The war in Afghanistan is nowhere near over. We are nowhere near withdrawing our troops from the Middle East. Declaring the pitiful "drawdown" from Afghanistan as some kind of watershed moment in our invasion and occupation of that country is specious. It is an insult, both to the intelligence of the American people and the honor of those that serve in the armed forces.

Of course one can see how the visual of turning the corner would appeal to a politician who ran his last campaign on the promise of "change." There are many kinds of corners, however. One wonders, just what sort of corner the president is referring to? Is it the sort of definitive absolute decision implied by taking the "exit only" ramp on the highway? Or is it more of a gradual turn that might morph into a chicane or "ess" curve, the kind that bends back around so we might actually wind up at the end of the day going in the same direction as we were when the whole debacle started.
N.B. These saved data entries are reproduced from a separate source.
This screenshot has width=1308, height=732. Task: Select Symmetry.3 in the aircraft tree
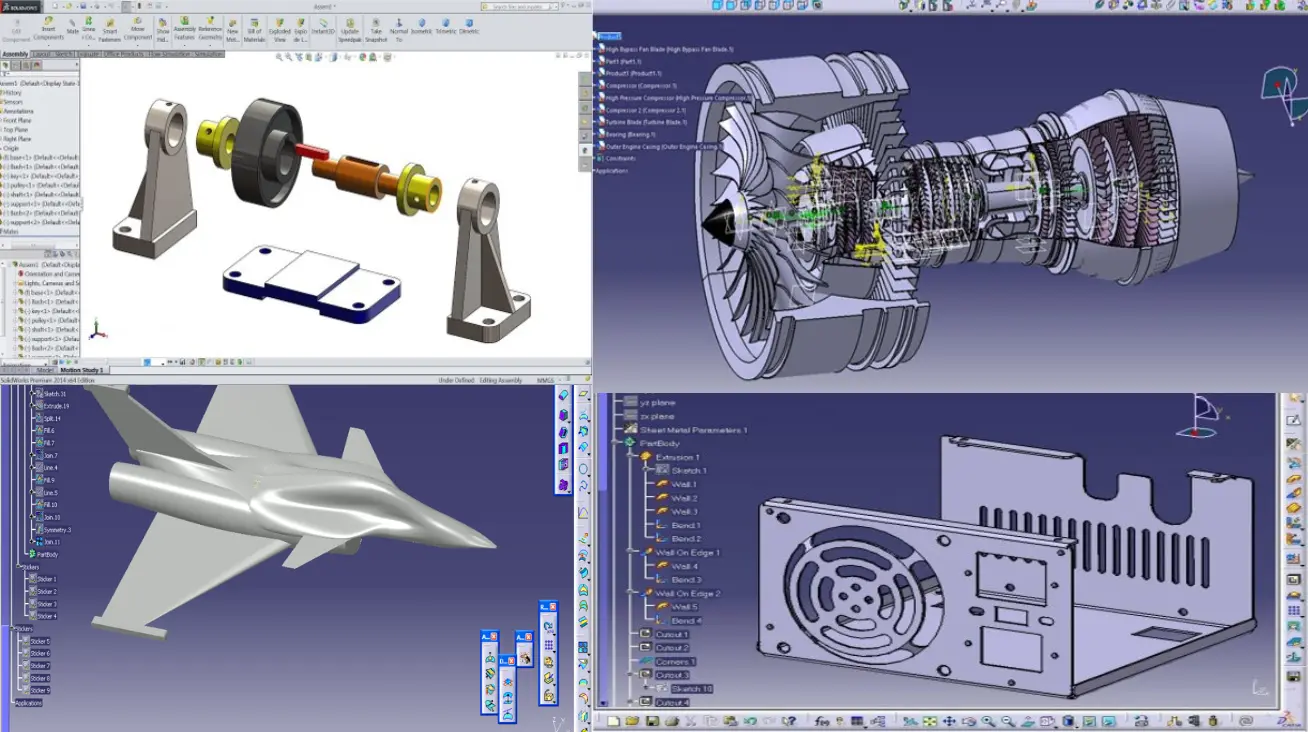56,530
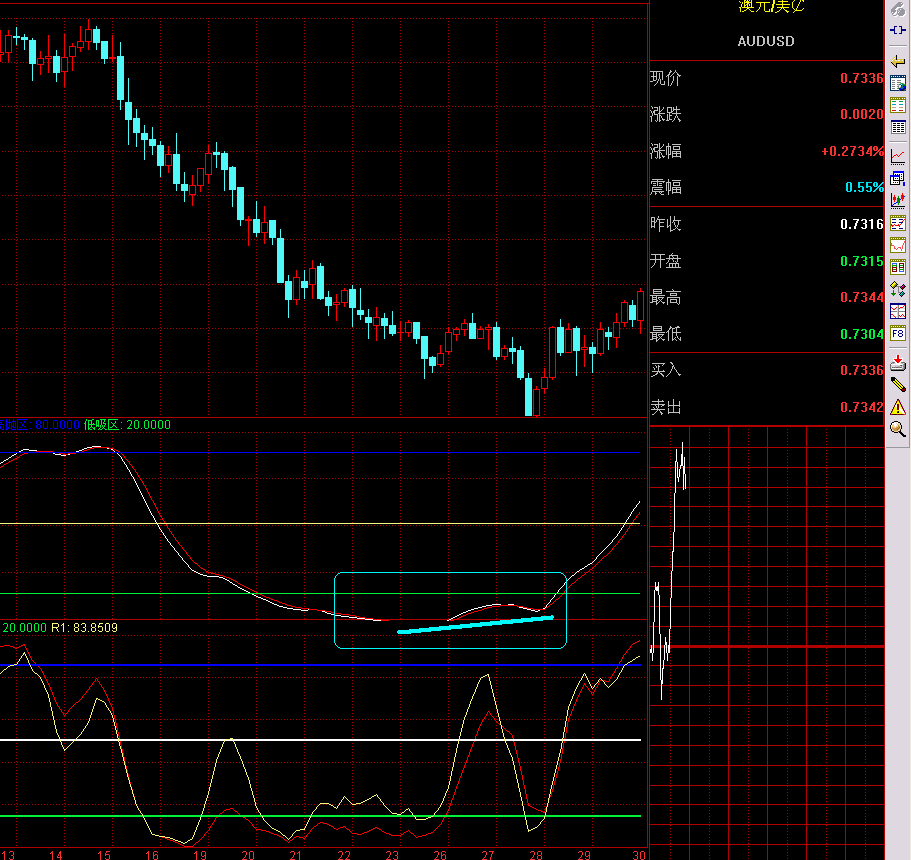The image size is (911, 860).
Task: Click the window with globe icon
Action: (x=897, y=84)
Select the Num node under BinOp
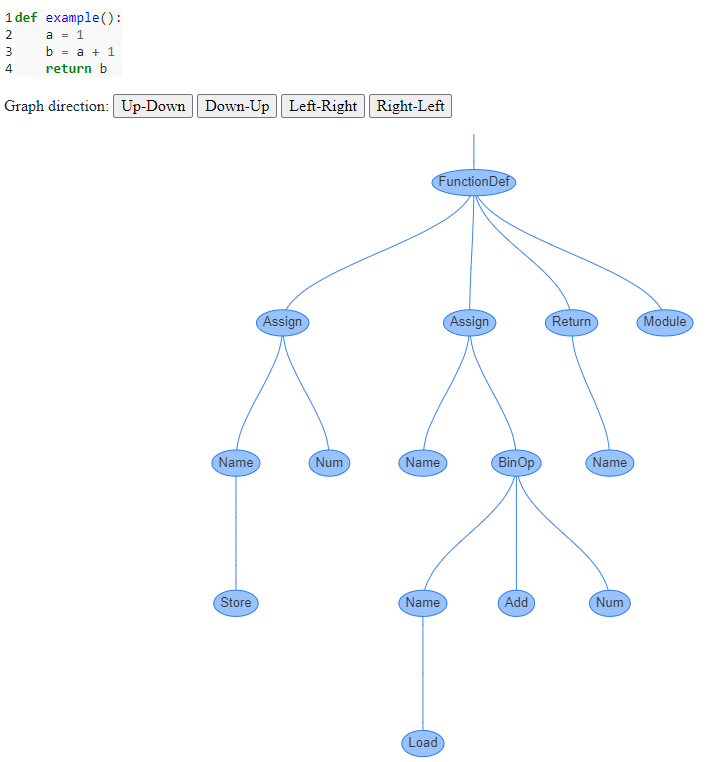The height and width of the screenshot is (762, 711). click(x=609, y=603)

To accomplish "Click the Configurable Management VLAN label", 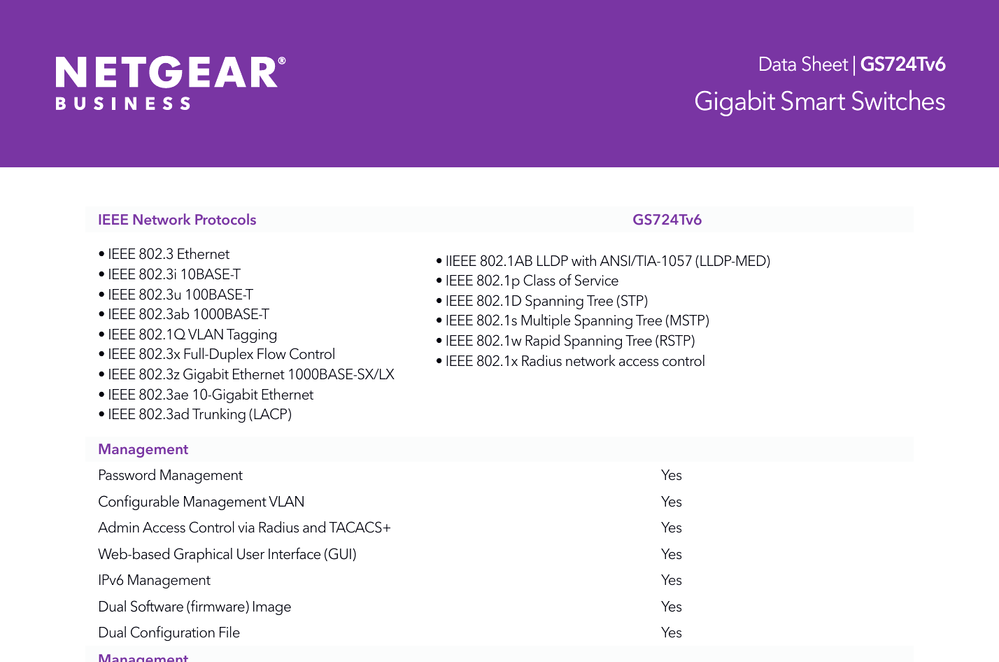I will click(201, 502).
Are we in a car? On foot? Or perhaps we're on a train. This railroad image is particularly disturbing because of the implications of inevitability. For many trains, coming around the bend tends to be a more or less constant condition. (Insert mental image of a model train around the Christmas tree.)

And of course as any engineer can tell you, it doesn't matter how many corners you turn; if the bridge ahead of you is out, you're still headed for disaster.

By signaling that he plans to withdraw only 10,000 troops this year and maybe 20,000 more by 2014, the President hardly seems to be implying the kind of sharp turn that so many American's - and presumably the soldiers as well - were hoping for. Sadly, I feel the situation in Afghanistan is not one that's going to be solved by merely "turning a corner." Ultimately What may be needed in Afghanistan is not just to turn the corner, but to turn completely around and head back in the other direction. That was what many of us thought Candidate Obama was referring to with his rhetorical eloquence calling for change and hope.

Apparently with regard to war at least, the change Mr. Obama visualized had less to do with reversing direction even significantly altering our course. The only corner president Obama seems intent on turning is the one in his imagination. For the rest of us it's full steam ahead and damn the missing trestle.